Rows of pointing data

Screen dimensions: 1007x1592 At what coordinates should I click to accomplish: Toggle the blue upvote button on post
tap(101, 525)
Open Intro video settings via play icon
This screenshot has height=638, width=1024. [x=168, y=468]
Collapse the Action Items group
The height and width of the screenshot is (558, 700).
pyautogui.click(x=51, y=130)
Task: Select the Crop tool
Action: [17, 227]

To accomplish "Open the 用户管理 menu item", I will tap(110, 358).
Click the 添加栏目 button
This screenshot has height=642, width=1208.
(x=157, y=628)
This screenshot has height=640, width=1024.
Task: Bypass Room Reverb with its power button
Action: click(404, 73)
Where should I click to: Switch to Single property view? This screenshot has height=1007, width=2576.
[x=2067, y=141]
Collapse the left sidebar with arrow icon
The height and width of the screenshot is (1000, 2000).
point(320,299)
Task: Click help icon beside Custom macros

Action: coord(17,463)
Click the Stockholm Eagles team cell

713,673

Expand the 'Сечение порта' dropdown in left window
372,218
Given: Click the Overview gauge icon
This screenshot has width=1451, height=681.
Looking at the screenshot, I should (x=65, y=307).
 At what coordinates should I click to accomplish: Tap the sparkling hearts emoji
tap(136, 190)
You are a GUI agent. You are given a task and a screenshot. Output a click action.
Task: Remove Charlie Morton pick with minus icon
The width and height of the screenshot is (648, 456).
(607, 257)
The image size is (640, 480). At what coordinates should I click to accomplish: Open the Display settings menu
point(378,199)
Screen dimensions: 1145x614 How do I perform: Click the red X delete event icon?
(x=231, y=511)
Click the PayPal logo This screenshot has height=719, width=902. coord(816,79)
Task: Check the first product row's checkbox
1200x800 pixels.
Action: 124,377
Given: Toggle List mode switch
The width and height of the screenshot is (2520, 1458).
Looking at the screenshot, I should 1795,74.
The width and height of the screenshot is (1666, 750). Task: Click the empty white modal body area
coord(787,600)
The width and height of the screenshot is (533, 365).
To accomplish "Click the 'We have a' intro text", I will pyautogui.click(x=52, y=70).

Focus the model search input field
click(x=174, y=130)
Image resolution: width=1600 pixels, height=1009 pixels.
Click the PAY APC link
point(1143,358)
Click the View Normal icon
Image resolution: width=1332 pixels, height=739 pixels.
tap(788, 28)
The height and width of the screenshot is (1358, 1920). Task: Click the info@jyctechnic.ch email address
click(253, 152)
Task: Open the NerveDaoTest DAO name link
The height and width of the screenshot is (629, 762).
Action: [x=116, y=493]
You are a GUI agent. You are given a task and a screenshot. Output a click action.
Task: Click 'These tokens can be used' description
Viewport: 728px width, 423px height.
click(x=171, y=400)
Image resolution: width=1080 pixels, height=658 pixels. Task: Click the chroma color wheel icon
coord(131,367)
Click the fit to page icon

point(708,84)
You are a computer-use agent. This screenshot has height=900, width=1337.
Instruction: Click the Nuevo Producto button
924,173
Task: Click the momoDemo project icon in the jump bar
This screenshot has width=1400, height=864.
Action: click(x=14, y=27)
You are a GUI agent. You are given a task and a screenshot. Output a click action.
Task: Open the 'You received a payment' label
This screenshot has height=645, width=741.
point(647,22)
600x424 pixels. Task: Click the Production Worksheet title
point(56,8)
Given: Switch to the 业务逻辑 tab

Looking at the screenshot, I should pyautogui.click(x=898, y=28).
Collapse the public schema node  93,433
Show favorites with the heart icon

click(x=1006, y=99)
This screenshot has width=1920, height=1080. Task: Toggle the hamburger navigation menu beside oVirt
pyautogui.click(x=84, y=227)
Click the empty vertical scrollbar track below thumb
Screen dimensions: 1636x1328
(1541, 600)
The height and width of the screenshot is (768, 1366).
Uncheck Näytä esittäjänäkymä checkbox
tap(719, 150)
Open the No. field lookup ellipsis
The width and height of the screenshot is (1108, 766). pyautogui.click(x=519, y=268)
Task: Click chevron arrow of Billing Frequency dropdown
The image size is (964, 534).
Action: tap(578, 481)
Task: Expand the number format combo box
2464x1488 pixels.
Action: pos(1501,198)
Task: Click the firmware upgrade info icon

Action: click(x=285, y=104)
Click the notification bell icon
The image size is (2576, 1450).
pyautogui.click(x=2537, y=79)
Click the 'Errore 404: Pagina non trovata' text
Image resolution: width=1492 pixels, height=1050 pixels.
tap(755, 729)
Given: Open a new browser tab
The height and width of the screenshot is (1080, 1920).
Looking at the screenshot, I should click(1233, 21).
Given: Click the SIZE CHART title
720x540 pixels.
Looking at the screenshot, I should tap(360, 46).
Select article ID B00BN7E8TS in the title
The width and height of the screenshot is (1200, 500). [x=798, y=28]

■ THE TASK
Copy out the records verbatim, from the line containing "Task: Click the momoDemo" through the line containing "point(56,8)", including both of those lines.

■ REPLY
Task: Click the momoDemo project icon in the jump bar
This screenshot has width=1400, height=864.
Action: click(x=14, y=27)
You are a GUI agent. You are given a task and a screenshot. Output a click action.
Task: Open the 'You received a payment' label
This screenshot has height=645, width=741.
point(647,22)
600x424 pixels. Task: Click the Production Worksheet title
point(56,8)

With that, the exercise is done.